In einer Befragung des Forschungspanels Pairfam von rund tausend Studierenden zwischen 18 und 30 Jahren sagten 1,6 Prozent, dass sie sich “gar nicht” oder “wenig” mit ihren Eltern verbunden fühlen. 85 Prozent sagten, dass sie in einem “engen” oder “sehr engen” Verhältnis zu mindestens einem Elternteil stehen. Mir geht es da nicht anders als der großen Mehrheit: In meinem ersten Jahr an der Uni rief ich alle zwei Wochen zu Hause an, einmal im Monat saß ich im Zug in Richtung Mecklenburg. Aus der Ferne habe ich vor Vorfreude die Streitigkeiten vergessen.

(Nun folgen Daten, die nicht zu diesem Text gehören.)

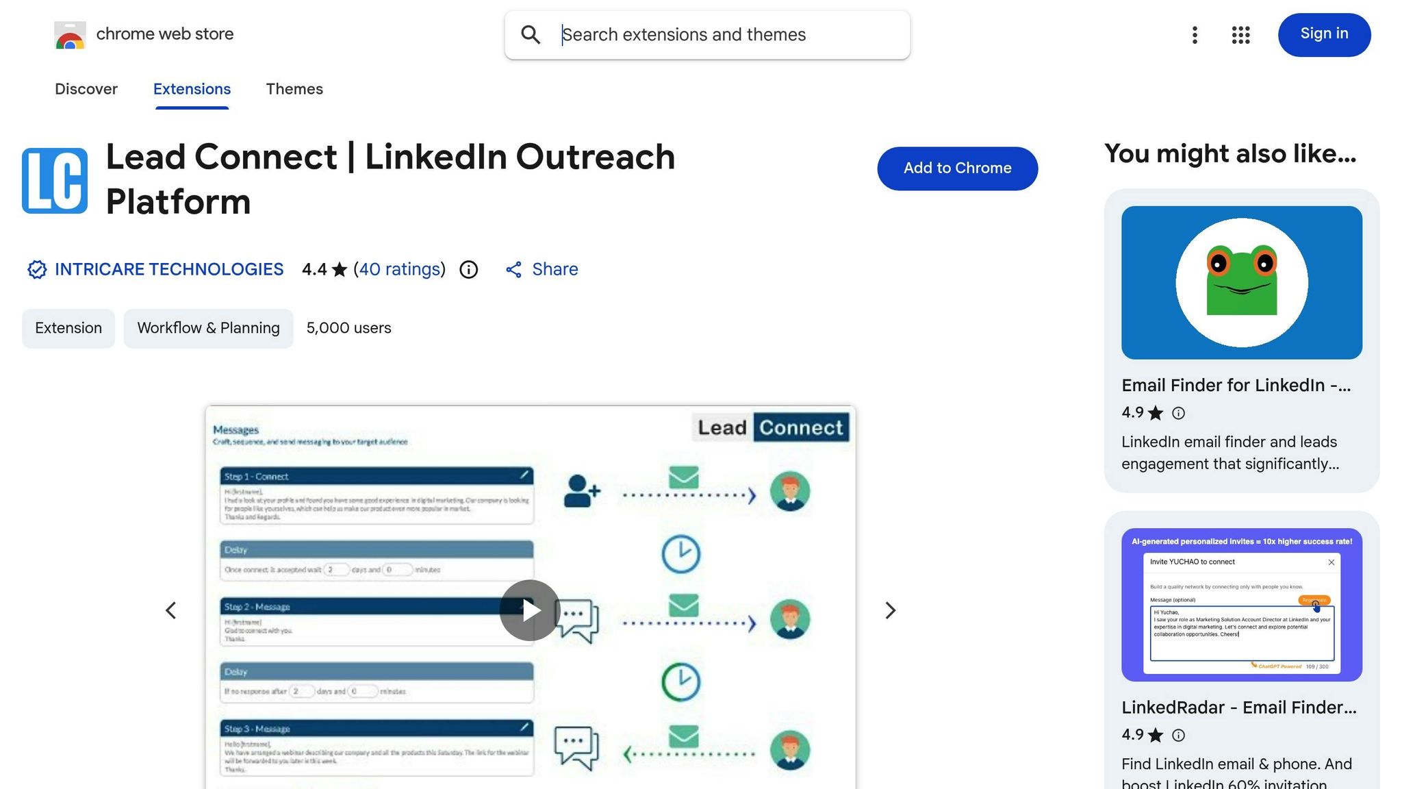Open the three-dot overflow menu

1195,35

Auch andere Statistiken sagen, dass meine Generation sich blendend mit den Eltern verstehen müsse. Das Institut für Demoskopie Allensbach hat erforscht, wie sich das Familienleben verändert. Studienteilnehmer, die älter als 60 Jahre sind, beschreiben ihre Kindheit in den Befragungen oft mit Begriffen wie “Strenge” oder “Unterordnung”. Sie sprechen von einem Mangel an Rücksichtnahme auf ihre Bedürfnisse. Bei den 16- bis 29-Jährigen kommen diese Begriffe viel seltener vor. Die meisten von uns sind mit verständnis- und liebevollen Eltern aufgewachsen.